Uma parte importantíssima de converter uma série ou um filme para um RPG é escolher o jogo certo. A proposta do jogo e do sistema precisam ajudar a criar o clima que você quer, e ajudar a todos na mesa criar a história mais maneira possível. Para Lovecraft Country, eu desaconselho qualquer jogo de horror cósmico, pois, apesar da indubitável inspiração no Mythos, a série não é sobre pessoas que inevitavelmente serão tragadas por seres de poder inimaginável que invadiam seus sonhos e as levavam à loucura, mas sobre pessoas que podem lutar contra esses horrores, mesmo que em desvantagem. Minhas indicações de jogos são, portanto, Fate of Cthulhu (extraído de sua proposta de apocalipse lovecraftiano), “Rastro de Cthulhu” no modo pulp ou Realms of Cthulhu. Infelizmente, parte desses títulos são em Inglês, o que pode dificultar um pouco para quem não está familiarizado com a língua. Minha primeira escolha seria certamente Fate of Cthulhu, com algumas poucas adaptações no tema central proposto, para se adequar ao Lovecraft Country.

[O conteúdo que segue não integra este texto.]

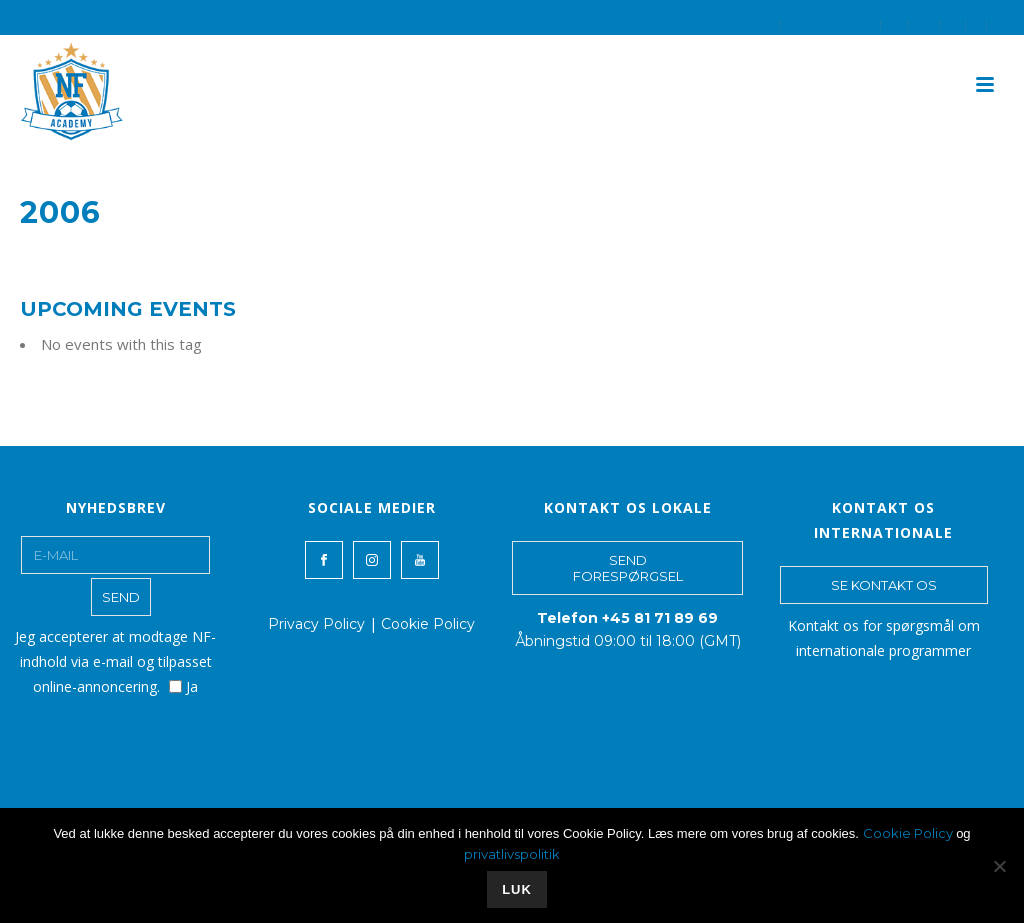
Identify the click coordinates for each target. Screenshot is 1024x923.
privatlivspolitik (512, 854)
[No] (999, 866)
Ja (183, 686)
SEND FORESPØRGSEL (628, 568)
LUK (517, 889)
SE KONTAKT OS (884, 585)
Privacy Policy (316, 624)
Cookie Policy (428, 624)
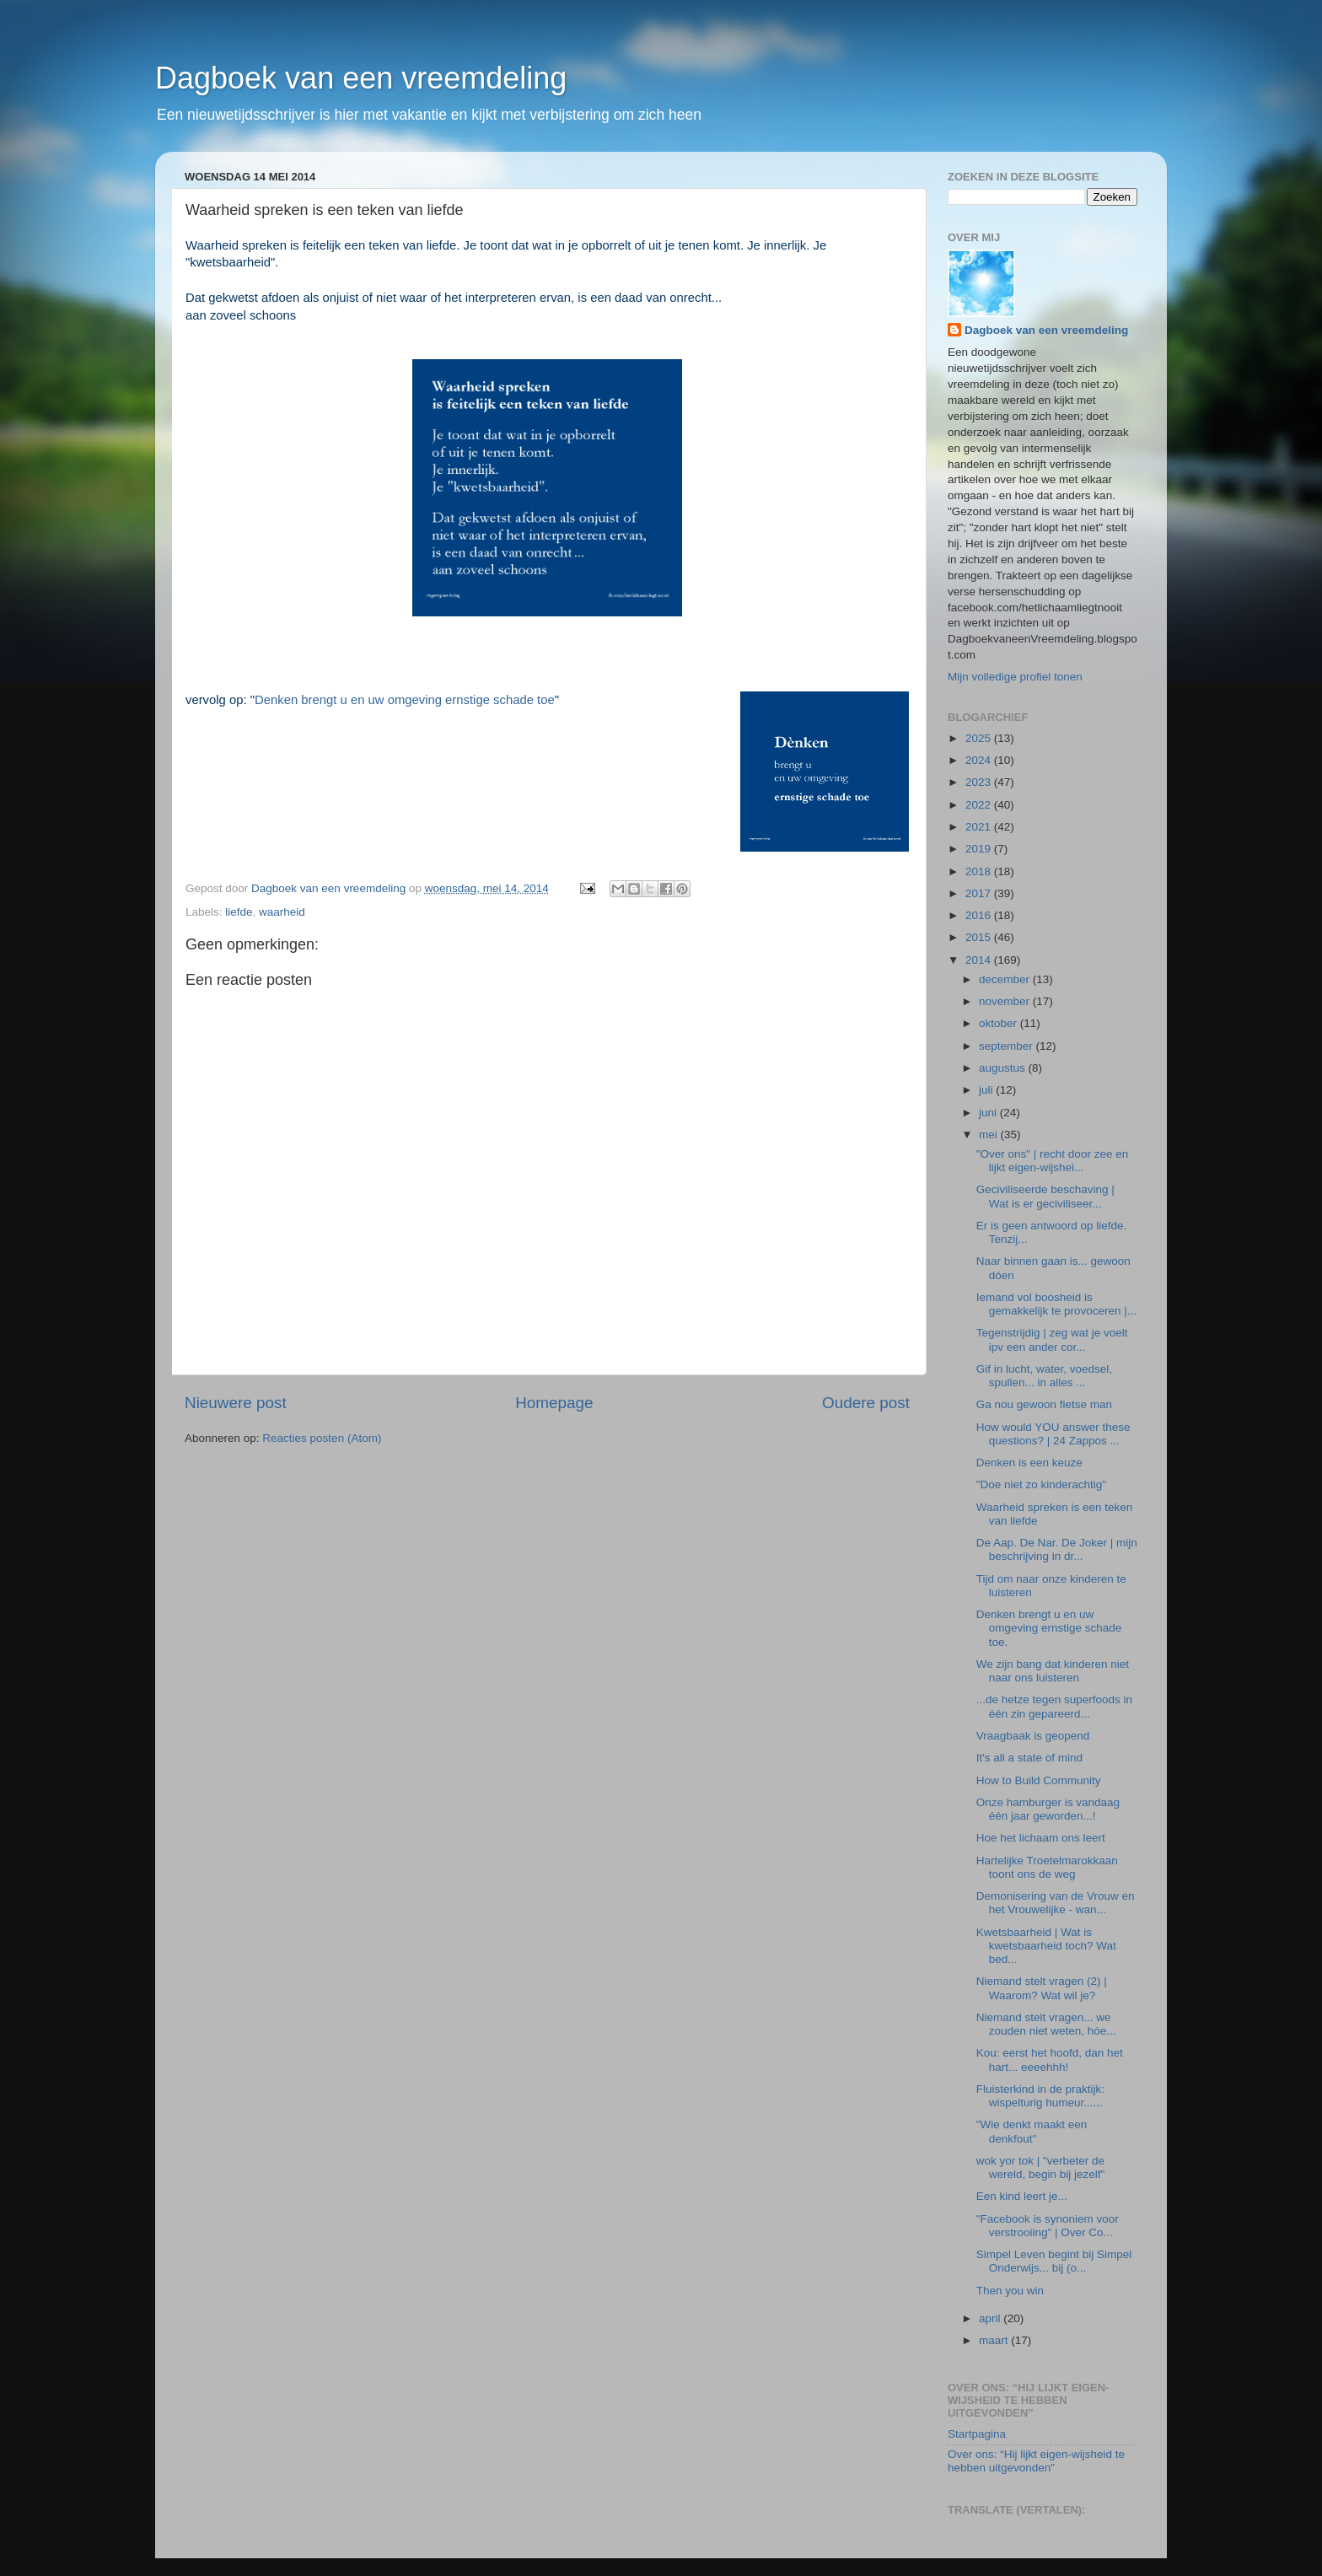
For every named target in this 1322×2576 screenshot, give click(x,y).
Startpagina (977, 2434)
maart (995, 2340)
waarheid (282, 912)
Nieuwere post (236, 1403)
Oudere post (866, 1403)
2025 (979, 738)
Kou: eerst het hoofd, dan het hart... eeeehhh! (1049, 2059)
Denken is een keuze (1029, 1462)
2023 (979, 782)
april (991, 2318)
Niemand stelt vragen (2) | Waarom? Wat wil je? (1041, 1988)
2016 (979, 915)
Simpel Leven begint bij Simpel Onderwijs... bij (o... (1054, 2261)
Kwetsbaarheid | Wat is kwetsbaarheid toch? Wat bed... (1046, 1946)
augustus (1004, 1068)
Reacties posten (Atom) (321, 1438)
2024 (979, 760)
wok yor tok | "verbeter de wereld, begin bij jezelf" (1040, 2167)
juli (987, 1090)
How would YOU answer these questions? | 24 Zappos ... (1053, 1434)
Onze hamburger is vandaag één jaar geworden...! (1048, 1809)
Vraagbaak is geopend (1033, 1735)
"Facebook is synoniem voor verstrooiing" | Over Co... (1047, 2226)
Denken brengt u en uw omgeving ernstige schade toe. (1049, 1628)
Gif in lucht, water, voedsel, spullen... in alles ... (1044, 1376)
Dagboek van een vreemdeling (361, 78)
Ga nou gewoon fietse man (1044, 1404)
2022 (979, 805)
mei (990, 1134)
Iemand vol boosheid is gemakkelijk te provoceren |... (1056, 1304)
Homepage (554, 1403)
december (1006, 979)
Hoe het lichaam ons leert (1040, 1837)
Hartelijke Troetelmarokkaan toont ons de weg (1047, 1867)
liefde (238, 912)
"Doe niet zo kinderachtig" (1041, 1484)
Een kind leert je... (1021, 2196)
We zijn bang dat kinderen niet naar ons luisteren (1052, 1671)
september (1007, 1046)
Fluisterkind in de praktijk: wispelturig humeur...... (1040, 2096)
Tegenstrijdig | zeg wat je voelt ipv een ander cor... (1052, 1339)
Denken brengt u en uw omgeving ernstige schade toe (405, 700)
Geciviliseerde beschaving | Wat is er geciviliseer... (1045, 1196)
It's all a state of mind (1029, 1757)
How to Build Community (1038, 1780)
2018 (979, 871)
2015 (979, 937)
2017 (979, 893)
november (1006, 1001)
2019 (979, 848)
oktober (999, 1023)
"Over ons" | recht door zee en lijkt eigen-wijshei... (1052, 1161)
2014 (979, 960)
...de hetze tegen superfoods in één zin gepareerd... (1054, 1706)
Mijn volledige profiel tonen (1015, 676)
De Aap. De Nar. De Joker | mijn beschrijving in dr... (1056, 1549)
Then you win (1010, 2290)
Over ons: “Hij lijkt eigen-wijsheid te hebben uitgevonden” (1036, 2461)
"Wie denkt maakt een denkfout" (1032, 2131)
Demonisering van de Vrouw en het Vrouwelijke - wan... (1055, 1903)
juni (989, 1112)
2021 (979, 826)
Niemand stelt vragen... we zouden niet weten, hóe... (1046, 2024)
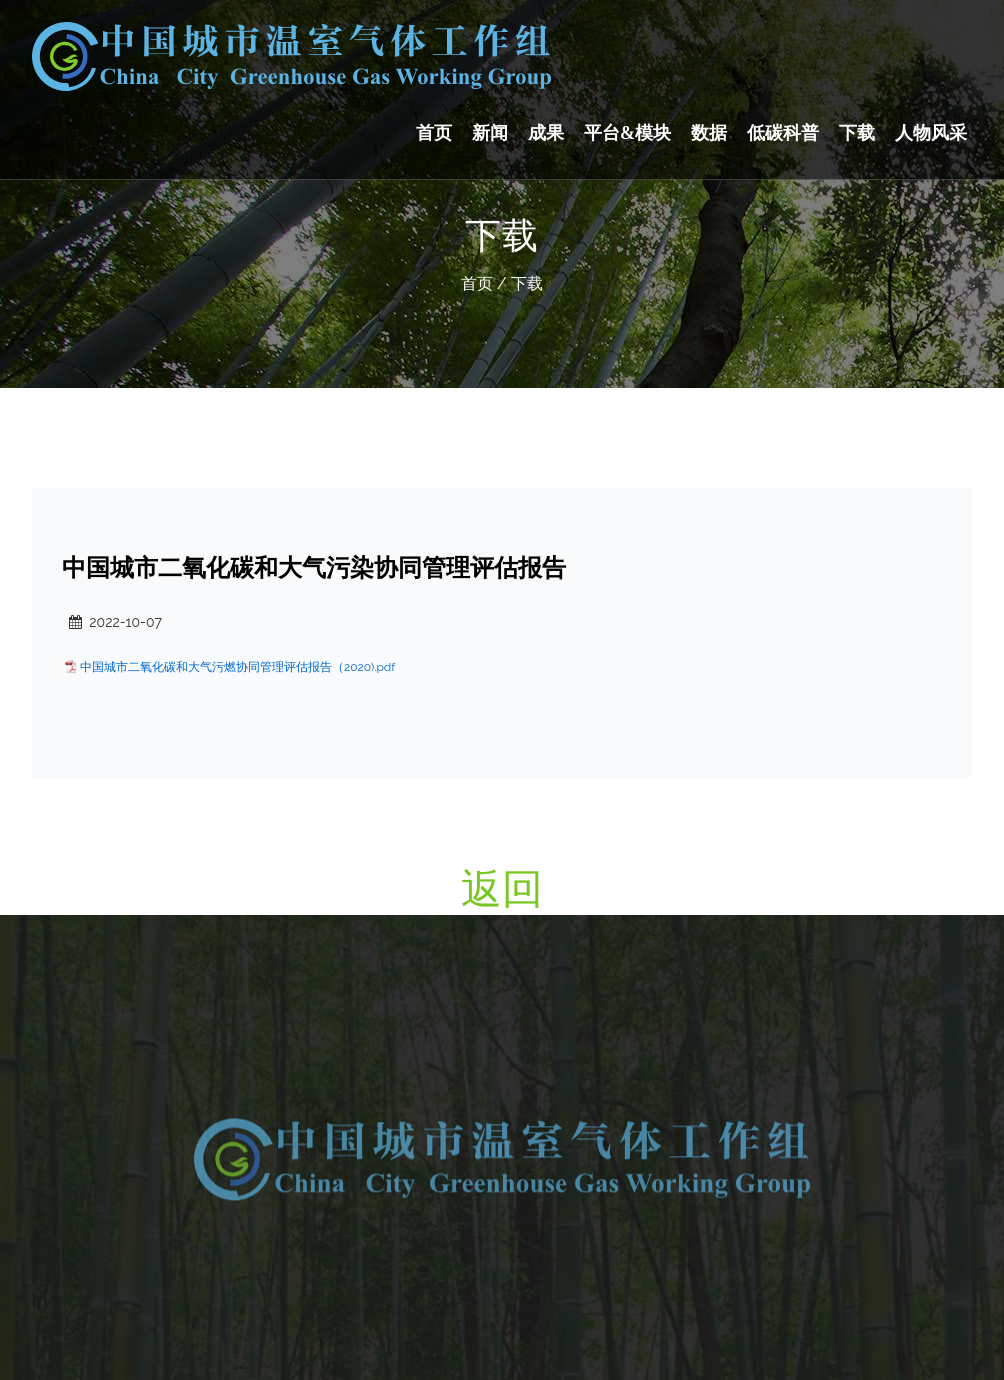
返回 (502, 888)
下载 (857, 133)
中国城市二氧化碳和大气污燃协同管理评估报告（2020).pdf (237, 667)
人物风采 (931, 133)
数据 (709, 133)
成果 (546, 133)
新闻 (490, 133)
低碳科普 (783, 133)
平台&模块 (627, 133)
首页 (434, 133)
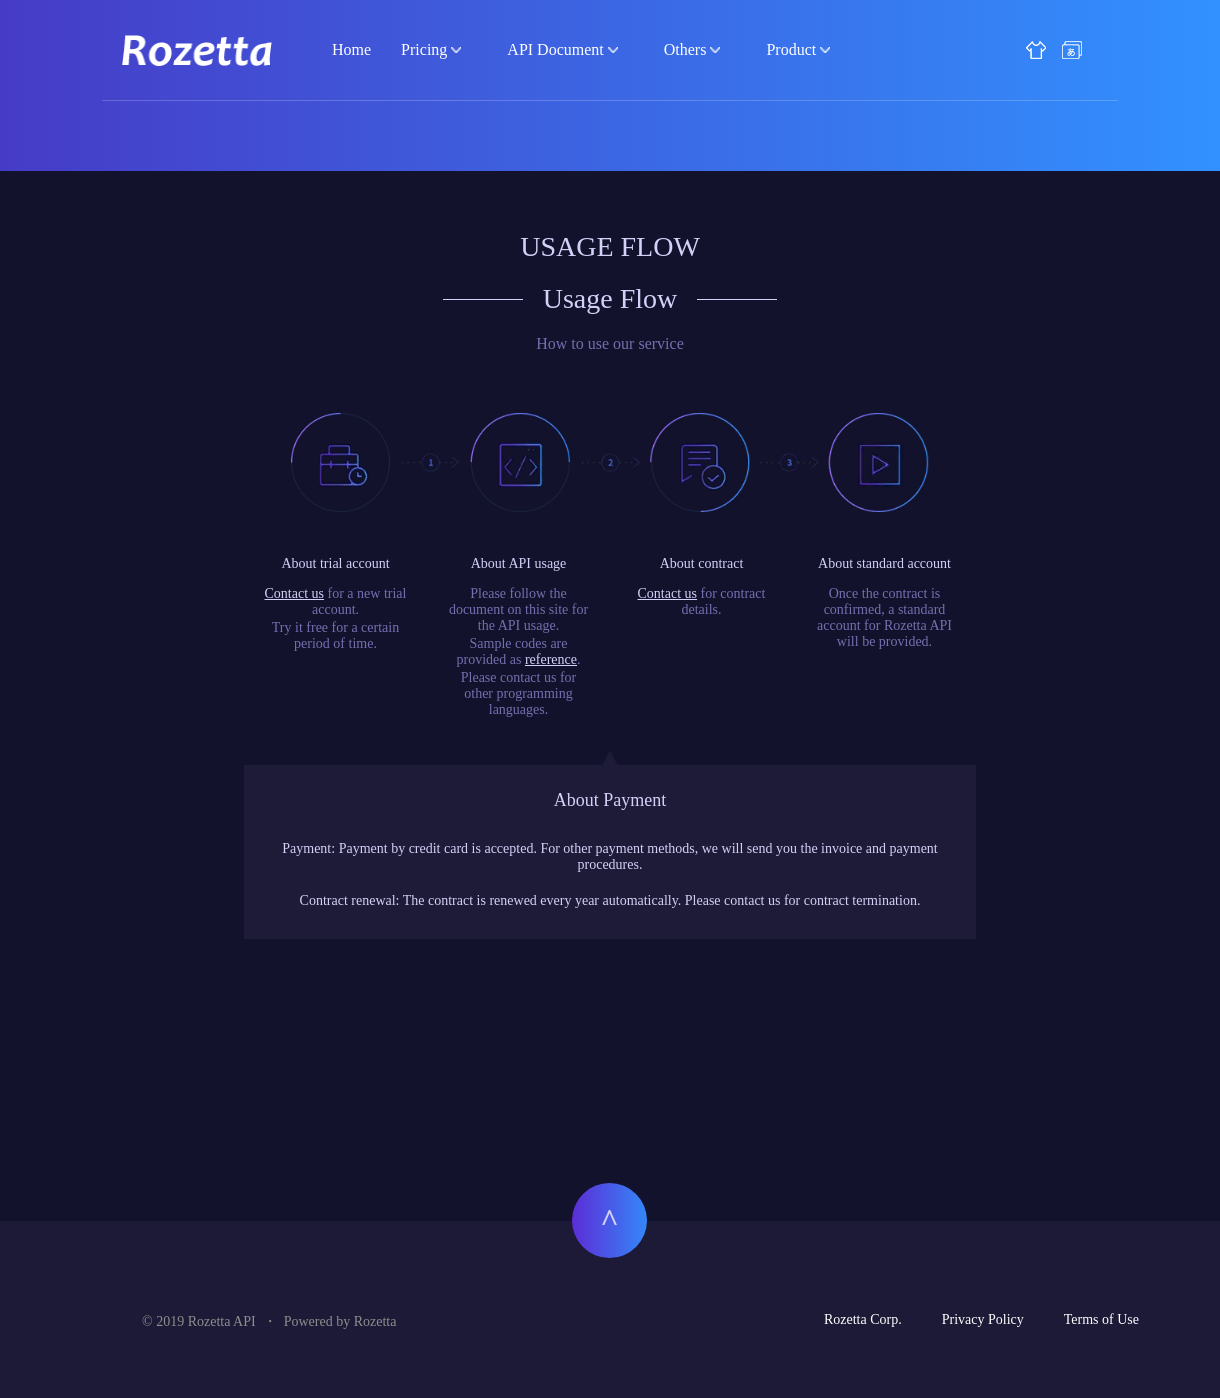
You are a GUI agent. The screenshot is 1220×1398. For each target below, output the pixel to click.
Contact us (295, 593)
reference (551, 659)
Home (351, 49)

Para concluir, precisamos falar sobre uma coisa importante, um elemento que define a obra de Matt Ruff e, consequentemente, a série da HBO: a discussão sobre o racismo. Lovecraft era racista, todo bom leitor dele sabe bem. Lovecraft Country pega esse elemento doente dos escritos lovecraftianos e o transforma, de modo a denunciar os abusos que os negros sofriam (e sofrem) nos Estados Unidos (bom, no mundo, né?). Não sou negro, não tenho ideia do que significa passar por tudo que negros passam no dia a dia, mas tenho empatia suficiente para achar um absurdo.
Você pode jogar Lovecraft Country só pelo seu cenário sobrenatural, claro, mas seria uma pena não aproveitar a discussão da obra para melhorarmos como pessoas. Se for incluir racismo em seu jogo, não o faça de forma banal. Racistas na ficção precisam ser vilões, pessoas ruins que fazem coisas ruins e que precisam ser paradas. Racismo tem que ser característica do inimigo, e não uma muleta para que os jogadores façam escapismo doentio na mesa. Antes do jogo, defina os temas sensíveis com seus jogadores e cuide para que todos se sintam confortáveis. Afinal, a mesa realmente quer discutir isso? Inclusive, esse é o tema do nosso próximo encontro!